Monday, January 13, 2020

Brain function in Type 1 Diabetics

Wow, it's hard to believe that the last time I composed a blog was in the summer.  Life has been a roller coaster ride and surprisingly, it has very little to do with diabetes hiccups, but more coping with everyday life and trying to keep plodding away at work to pay the bills.  Aren't we all in the same boat, unless you've lucked in on a win fall!
Also, I've taken a bit of a step back from social media.  Facebook to be exact.  It's too time-consuming and it's not real life.  Real-life is what we do outside of these machines that go bing.  Though I have to admit, Instagram is my fav social media hang out, as it has some great Type 1 diabetics who post not just about diabetes, but their lives outside of it.  It's a much happier place, and I guess I've always liked pictures. Of course, I time myself to how much I spend there!

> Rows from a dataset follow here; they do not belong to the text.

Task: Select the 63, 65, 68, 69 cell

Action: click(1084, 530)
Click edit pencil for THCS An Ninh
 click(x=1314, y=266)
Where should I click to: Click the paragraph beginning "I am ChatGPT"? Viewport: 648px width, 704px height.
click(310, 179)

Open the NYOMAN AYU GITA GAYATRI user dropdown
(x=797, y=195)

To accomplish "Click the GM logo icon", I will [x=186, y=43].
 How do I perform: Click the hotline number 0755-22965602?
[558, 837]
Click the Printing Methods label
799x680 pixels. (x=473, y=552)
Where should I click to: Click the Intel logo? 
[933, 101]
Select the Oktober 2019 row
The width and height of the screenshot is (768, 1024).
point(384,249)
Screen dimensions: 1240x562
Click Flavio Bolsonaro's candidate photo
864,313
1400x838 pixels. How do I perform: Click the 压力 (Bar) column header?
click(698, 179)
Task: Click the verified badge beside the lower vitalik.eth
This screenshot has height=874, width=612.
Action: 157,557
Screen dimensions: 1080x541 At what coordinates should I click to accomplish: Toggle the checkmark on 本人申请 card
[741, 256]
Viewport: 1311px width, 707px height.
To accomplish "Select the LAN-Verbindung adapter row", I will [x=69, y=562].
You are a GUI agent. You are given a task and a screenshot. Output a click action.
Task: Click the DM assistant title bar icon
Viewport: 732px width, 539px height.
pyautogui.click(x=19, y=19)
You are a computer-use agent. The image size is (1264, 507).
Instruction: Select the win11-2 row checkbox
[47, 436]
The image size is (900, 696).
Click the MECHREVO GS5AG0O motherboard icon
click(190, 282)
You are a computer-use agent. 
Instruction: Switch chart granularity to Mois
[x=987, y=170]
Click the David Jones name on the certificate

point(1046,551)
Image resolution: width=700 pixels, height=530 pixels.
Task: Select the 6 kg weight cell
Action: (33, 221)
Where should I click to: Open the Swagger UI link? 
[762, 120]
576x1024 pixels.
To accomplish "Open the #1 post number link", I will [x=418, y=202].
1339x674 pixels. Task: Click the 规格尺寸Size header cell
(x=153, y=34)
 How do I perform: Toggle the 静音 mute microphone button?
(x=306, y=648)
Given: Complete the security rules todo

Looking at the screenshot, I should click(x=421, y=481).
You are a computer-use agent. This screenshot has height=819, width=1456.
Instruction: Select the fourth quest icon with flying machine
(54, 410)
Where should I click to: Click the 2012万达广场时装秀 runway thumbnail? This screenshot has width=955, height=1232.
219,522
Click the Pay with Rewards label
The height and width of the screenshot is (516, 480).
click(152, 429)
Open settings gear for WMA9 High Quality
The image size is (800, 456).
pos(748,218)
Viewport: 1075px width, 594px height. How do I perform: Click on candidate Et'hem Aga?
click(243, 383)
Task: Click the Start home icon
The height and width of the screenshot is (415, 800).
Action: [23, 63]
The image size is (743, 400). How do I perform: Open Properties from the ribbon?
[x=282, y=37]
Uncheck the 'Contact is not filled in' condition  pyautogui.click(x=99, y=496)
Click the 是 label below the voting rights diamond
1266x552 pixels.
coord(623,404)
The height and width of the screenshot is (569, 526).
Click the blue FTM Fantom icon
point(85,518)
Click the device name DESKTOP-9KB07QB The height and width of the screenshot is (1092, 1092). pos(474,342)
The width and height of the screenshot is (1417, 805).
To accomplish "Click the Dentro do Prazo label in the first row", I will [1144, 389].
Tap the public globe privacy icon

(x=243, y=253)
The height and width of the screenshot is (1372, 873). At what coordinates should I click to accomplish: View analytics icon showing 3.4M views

One of my fav Instagram posters is Melissa Allison from Australia.  One of her children has Type 1 diabetes, and we just happened to click with our posts.  Her pictures are breathtaking showing their life in Australia as well.  You can follow her at ShinyBrightSkies .

Last week, she sent me an interesting study from Standford University that was released back in December 2019 on brain function being irregular in children with Type 1 diabetes wondering what I thought of it.

'  The study, published online Dec. 9 in PLOS Medicine, is the first to evaluate what happens in the brains of children with diabetes during a cognitive task. On functional magnetic resonance imaging scans, when their brains were at work, children with diabetes displayed a set of abnormal brain-activity patterns that have been seen in many other disorders, including a cognitive decline in aging, concussion, attention-deficit hyperactivity disorder, and multiple sclerosis. '

It's nothing really new to myself since insulin plays a big role in brain functionality and I've always known that another outcome of long term diabetes is possibility of dementia.   It's the reason why I try to educate folks with diabetes to keep their blood sugars from going too low or too high.  In my mind, our blood sugar when out of whack is like a car battery leaking acid onto metal.  Need I say more?

This wasn't new to Melissa as well, but she felt that this article was good ammunition when dealing with schools if a child was having problems in the classroom.  Showing that blood sugars can play a role in how our brain works.  I'll be passing this article onto a few of my school teacher mates, especially those who already have diabetics in their classroom, to give them a better understanding.

Another segment of the papers had me reread it a few times, and you'll understand why when you read it below :

'   The study found that, although the children with diabetes performed the task as accurately as those in the control group, their brains were behaving differently. In children with diabetes, the default-mode network, which is the brain’s “idle” system, was not shutting off during the task. To compensate for the abnormal activation of the default-mode network, the brain’s executive control networks, responsible for aspects of self-regulation and concentration, were working harder than normal in the children with diabetes.  '

The "idle" system not shutting off during a task really resonates with me, and I wonder is it because we are always having to think about whether or not we are low or high in the blood sugar area subconsciously in the background?  Other diabetics I've spoken to, have said the same thing, that our brains don't really take a rest, we are always thinking.  About the only time we get to go idle is sleeping.  That's if we aren't dealing with low or high blood sugar, whether or not we have the use of a CGM (continuous glucose monitor).  Our brains just do NOT shut down. 

As someone who been diagnosed well over 50 years, I wonder if that one of the reasons I had problems at school, it was a bloody challenge at times.  Of course my fav subject, writing/arts were my favs, but those don't gain your foot in the door all the time for employment!  I managed to grind through, but I wonder if I'd had the devices like we have today, that keep us more in check if perhaps I'd gone further on in education.


  1. This all makes total sense to me as well (37 yrs with T1D). I too feel as though I have a program constantly running in the background so to speak, using up my brain's CPU. At the end of the day it's still observational data but intriguing. Thanks for posting!